What you will do ▸
[a] From the passage on the Living Peace project below, set down word for word everything from "This obvious change" down to "purpose and goals?".
[b] In the passage on the Living Peace project below, how many children were in the Cairo class where the Dice of Peace was first proposed?
[c] List every country named in the passage on the Living Peace project below.

Source extract ▸
(begin)

How did “Living Peace” start?

This project on peace education had its roots in Egypt in 2011, where I found myself, as a teacher, living the drama of constant wars and conflicts in the Middle East for more than 25 years. I wanted to offer a concrete response to the need for peace.

For this reason, I proposed to 15 children in one of my classes in Cairo to start their day by launching the “Dice of Peace.”

On the six faces of the dice there are no numbers, but only phrases that help build relationships of peace among all. Along with the launch of the dice, “Time Out for Peace” was also proposed, a practice introduced by Chiara Lubich in 1991 during the Gulf War crisis: at 12:00 noon every day, a moment of silence, reflection or prayer for peace was proposed, to give life to and feel oneself part of a “human chain” that binds and embraces the whole world.

After a while, the teachers didn’t make distinctions between the students and sometimes asked for forgiveness for the mistakes they made during the lessons. This favorable climate, consequently, improved the learning level of all.

This obvious change attracted the attention of other teachers and of the headmaster, and soon the whole school had adopted the practice of the “Dice of Peace” and “Time out.” A strong desire to change the way we educate and dialogue among all had literally transformed the school.

Thus the basis of this project began and was later called “Living Peace,” and it soon spread throughout the world, a project developing and expanding more and more, thanks to the creative contribution of all those who, with their commitment, soon became its protagonists.

What makes Living Peace International unique in its purpose and goals?

The simplicity of the basic proposal: a dice of peace, simple phrases to put into practice and remembering regularly to do a prayer or a moment of silence every day at 12 noon for the Time-out for Peace.  It is a proposal open to all… involving people of different religion, cultures and social groups. At the same time, it is quite demanding. It requires, first of all, a personal response, of
“getting involved” and going out of oneself, to meet others.

dancers
Performers dancing during the Youth World Peace Forum held at the De Lasalle University on July 7, 2018 alongside Genfest 2018

This generates the “creative risk” that brings down the barriers of age, roles, structures, formalisms, because the climate of openness, altruism, mutual respect and solidarity generates new relationships, a new climate, and a new culture, we could say, in which everyone feels free to express himself, to offer his own contribution, and give the best of himself.

Youth World Peace forum delegates from the Philippines, Peru and Canada
Youth World Peace forum delegates from the Philippines, Peru and Canada

Hence, in just 6 years, this project has reached 153 countries and involves more than 600,000 children, youths and children of different cultures and religions. Also, hundreds of films and videos, drawings, poems, theatrical projects, music, games, reflections, experiences, insights, and studies … that have arisen in our brief history, all of these make Living Peace International unique in its purpose and goals.

(end)

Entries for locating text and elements
(begin)

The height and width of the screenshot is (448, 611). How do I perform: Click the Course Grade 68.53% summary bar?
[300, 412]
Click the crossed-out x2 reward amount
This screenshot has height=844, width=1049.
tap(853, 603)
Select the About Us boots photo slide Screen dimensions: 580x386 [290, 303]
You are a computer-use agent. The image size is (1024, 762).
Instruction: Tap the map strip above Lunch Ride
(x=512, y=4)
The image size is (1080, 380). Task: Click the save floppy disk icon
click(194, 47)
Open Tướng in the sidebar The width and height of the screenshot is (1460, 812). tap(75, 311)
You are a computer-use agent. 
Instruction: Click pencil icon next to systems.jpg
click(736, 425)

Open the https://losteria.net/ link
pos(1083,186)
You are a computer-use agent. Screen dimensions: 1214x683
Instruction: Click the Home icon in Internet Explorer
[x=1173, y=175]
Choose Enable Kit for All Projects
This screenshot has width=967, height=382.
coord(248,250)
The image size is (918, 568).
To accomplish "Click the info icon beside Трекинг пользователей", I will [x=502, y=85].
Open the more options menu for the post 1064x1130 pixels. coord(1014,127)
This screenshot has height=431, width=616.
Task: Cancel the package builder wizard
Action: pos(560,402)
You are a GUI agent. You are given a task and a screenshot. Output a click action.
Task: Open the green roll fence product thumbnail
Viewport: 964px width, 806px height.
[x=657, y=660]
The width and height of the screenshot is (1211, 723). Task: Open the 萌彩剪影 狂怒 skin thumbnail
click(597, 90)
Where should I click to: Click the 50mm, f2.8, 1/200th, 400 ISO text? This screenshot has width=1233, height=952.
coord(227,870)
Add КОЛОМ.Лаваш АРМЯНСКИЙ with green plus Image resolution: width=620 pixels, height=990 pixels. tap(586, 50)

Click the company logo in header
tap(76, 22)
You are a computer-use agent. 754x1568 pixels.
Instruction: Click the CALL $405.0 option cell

(end)

Response list ▸
[a]
This obvious change attracted the attention of other teachers and of the headmaster, and soon the whole school had adopted the practice of the “Dice of Peace” and “Time out.” A strong desire to change the way we educate and dialogue among all had literally transformed the school.

Thus the basis of this project began and was later called “Living Peace,” and it soon spread throughout the world, a project developing and expanding more and more, thanks to the creative contribution of all those who, with their commitment, soon became its protagonists.

What makes Living Peace International unique in its purpose and goals?

[b] 15 children

[c] Egypt, the Philippines, Peru, Canada